Nice find guys. Thank you. Placing an order now.


----------



## JuanOrez (Apr 15, 2011)

I think it works on everything on the site. I made a large order for all kinds of stuff today and it worked!

Cheers,


----------



## Thirston (Feb 2, 2011)

Yeah, thanks for posting.


----------



## canadianpiper (Nov 27, 2010)

I love coupon codes, placed an order and it took a fiver off the top.. YAY.


----------



## Lord Voldemort (Sep 30, 2011)

Just what i need to save me some money. Man, this place has already gotten me something. Plus that free tobacco deal with sterings, man.


----------



## Mante (Dec 25, 2009)

Lord Voldemort said:


> Just what i need to save me some money. Man, this place has already gotten me something. Plus that free tobacco deal with sterings, man.

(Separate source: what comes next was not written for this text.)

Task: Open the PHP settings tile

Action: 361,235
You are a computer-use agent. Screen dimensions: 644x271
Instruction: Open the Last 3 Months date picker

HaHa.. stay around Dennis & I'm sure the forum will do everything in it's power to......ahem..... "Save" you money. :nod:

*Tongue firmly planted in left cheek*


----------



## Xodar (Mar 4, 2011)

Strange sense of dejah vu.
Sweet, thanks for posting the coupon. Seems like P&C perpetually have a 10% off coupon running, which really makes their pricing competitive.


----------



## canadianpiper (Nov 27, 2010)

Does anyone know of a new coupon? 929event is no longer valid..


----------



## JuanOrez (Apr 15, 2011)

canadianpiper said:


> Does anyone know of a new coupon? 929event is no longer valid..


Not yet. Once I dig up a new coupon, I will be sure to let everyone know.


----------



## Derrick_Y (Apr 26, 2012)

I have searched around for a Code for P&C but can not find one. Anyone know of one, would love to ease the shipping burden


----------



## laloin (Jun 29, 2010)

the only coupon that I know P&C has going is for C&D blends. it's on the front page of P&C check it out


----------